MSMO: Multimodal Summarization with Multimodal Output
2023.07.25
This paper can be accessed form here.
This paper is the first work in Multimodal Summarization with Multimodal Output (MSMO) field. They collected dataset for MSMO research and proposed a model to handle this task.
Model Structure
Text Encoder
BiLSTM is used to extract text features.
Image Encoder
VGG19 is used to extract global and local image features. Here, global features are got from the last layer of VGG19 network and local features are the feature map after last pooling layer (before full connected layer).
Visual Attention
Consists of three parts:
- Attention on global features
- Attention on local features
- Hierarchical visual attention on local features
Multimodal Attention Layer
To fuse the text and visual context information, multimodal attention layer is added. It calculate attention weight for visual context vector and text context vector respectively.
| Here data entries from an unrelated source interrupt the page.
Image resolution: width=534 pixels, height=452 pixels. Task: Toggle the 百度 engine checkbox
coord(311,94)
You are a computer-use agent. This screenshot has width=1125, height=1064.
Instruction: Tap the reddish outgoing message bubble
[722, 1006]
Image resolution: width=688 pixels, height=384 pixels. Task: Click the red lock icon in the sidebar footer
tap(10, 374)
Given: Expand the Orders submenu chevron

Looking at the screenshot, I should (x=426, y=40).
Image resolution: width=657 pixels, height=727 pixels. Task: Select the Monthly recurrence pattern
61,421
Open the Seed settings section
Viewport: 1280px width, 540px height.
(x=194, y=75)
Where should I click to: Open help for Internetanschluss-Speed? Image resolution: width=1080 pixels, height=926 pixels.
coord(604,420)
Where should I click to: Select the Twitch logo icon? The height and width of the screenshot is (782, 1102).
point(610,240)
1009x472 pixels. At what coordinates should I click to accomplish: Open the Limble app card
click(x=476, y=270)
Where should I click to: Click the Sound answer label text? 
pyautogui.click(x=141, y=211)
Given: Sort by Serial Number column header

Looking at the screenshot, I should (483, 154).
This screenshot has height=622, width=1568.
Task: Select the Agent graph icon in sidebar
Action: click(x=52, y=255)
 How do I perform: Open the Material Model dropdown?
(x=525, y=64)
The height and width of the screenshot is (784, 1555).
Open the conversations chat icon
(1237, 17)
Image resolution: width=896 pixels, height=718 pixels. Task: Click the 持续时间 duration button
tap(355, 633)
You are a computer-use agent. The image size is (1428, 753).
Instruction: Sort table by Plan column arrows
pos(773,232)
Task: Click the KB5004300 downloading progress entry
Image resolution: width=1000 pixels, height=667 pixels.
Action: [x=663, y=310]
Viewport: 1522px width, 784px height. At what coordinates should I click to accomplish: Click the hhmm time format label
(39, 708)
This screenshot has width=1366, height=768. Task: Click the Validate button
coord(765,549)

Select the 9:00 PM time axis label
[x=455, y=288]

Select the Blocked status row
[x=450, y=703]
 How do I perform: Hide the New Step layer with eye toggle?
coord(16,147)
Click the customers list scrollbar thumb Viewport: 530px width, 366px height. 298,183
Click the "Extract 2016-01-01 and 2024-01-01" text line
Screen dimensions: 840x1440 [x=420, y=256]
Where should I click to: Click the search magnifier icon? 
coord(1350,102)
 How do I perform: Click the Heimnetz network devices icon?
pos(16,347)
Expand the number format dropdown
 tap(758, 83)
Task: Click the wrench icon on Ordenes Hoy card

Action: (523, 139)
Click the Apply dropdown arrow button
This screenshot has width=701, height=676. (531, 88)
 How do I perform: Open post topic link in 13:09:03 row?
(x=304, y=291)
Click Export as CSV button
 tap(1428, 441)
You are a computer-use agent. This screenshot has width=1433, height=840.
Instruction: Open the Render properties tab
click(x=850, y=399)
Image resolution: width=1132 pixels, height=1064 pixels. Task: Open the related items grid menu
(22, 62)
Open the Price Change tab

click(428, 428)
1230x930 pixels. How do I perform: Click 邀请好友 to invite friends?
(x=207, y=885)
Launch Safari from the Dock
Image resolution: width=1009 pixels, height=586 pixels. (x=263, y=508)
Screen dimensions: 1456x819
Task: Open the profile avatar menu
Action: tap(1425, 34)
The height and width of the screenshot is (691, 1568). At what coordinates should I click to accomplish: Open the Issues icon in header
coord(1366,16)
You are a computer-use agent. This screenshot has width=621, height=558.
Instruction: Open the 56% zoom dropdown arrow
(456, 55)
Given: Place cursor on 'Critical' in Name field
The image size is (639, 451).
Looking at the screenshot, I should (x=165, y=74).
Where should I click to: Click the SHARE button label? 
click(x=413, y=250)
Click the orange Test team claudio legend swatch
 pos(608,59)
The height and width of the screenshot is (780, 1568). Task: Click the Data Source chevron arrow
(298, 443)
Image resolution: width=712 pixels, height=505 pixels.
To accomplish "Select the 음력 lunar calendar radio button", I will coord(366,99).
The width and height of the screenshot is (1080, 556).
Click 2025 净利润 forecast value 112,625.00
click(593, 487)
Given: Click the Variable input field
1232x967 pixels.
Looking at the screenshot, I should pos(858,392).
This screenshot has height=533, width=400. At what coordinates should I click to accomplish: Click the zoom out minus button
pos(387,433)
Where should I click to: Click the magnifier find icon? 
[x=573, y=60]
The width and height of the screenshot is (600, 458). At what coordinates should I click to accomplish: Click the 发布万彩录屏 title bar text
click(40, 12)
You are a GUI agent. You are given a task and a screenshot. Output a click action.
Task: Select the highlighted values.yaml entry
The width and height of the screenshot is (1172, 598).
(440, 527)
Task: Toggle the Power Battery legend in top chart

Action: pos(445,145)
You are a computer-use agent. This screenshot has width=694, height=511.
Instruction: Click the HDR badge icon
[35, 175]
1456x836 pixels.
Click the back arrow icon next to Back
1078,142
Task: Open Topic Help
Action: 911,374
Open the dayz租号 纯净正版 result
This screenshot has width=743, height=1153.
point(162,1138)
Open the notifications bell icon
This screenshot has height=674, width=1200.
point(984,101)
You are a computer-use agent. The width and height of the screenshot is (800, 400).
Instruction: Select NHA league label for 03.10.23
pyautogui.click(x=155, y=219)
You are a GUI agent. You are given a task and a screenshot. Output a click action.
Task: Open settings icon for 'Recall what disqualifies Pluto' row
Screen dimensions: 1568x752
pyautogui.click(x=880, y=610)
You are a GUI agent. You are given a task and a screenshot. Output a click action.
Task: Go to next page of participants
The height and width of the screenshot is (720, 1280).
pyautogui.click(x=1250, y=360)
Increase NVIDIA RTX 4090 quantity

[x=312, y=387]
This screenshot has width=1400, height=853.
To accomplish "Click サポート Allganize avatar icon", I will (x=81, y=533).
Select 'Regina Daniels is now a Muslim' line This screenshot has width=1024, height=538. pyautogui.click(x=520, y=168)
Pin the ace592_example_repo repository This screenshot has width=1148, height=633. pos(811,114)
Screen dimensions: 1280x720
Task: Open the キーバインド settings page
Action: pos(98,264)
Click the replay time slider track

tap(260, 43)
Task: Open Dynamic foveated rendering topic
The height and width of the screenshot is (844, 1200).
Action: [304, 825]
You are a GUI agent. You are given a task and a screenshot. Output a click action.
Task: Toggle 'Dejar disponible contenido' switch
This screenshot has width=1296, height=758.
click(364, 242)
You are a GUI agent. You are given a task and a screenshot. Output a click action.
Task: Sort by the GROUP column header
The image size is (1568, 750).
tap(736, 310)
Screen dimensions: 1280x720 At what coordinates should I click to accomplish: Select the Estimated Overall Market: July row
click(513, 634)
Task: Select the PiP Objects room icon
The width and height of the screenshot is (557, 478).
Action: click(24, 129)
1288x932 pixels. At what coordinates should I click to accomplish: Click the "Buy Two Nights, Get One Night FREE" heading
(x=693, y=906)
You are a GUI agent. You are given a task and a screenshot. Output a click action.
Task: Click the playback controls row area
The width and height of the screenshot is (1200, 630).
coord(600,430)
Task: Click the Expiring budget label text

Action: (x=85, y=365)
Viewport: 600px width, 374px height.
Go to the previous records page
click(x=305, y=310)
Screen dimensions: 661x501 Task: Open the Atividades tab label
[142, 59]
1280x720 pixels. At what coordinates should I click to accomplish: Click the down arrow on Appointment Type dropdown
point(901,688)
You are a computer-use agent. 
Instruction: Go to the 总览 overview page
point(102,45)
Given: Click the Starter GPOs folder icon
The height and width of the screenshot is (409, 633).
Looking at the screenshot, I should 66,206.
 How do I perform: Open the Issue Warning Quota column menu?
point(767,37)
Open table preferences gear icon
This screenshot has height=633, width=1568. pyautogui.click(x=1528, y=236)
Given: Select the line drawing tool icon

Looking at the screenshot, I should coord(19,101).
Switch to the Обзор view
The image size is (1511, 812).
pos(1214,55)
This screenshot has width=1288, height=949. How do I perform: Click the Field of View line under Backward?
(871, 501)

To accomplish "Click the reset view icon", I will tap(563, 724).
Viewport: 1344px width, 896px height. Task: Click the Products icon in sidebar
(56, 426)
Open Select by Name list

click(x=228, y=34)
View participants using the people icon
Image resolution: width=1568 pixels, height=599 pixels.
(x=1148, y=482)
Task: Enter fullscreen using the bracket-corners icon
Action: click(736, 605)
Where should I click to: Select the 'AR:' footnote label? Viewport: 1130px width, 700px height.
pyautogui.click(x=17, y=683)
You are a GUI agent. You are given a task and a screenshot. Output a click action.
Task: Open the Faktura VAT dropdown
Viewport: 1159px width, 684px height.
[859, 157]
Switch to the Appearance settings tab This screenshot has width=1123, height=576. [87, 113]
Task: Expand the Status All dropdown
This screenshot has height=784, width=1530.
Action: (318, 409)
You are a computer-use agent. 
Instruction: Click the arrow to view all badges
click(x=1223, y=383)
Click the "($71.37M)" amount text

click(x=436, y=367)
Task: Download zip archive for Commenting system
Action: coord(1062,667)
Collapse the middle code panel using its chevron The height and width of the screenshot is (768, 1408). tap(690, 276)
Then weight visual and text context based on attention weights and add them together to get a final fused context information.
Decoder
Pointer-Generator Network is used to reduce repetition.
Contribution
- Present MSMO task
- Propose a multimodal summarization model
Possible Improvement
- Some models (VGG19, BiLSTM, Pointer-Generator Network) can be replaced with state-of-the-art models.
- It doesn’t consider cross-modal information when fusing multimodal information. Cross-modal can be added in multimodal attention layer.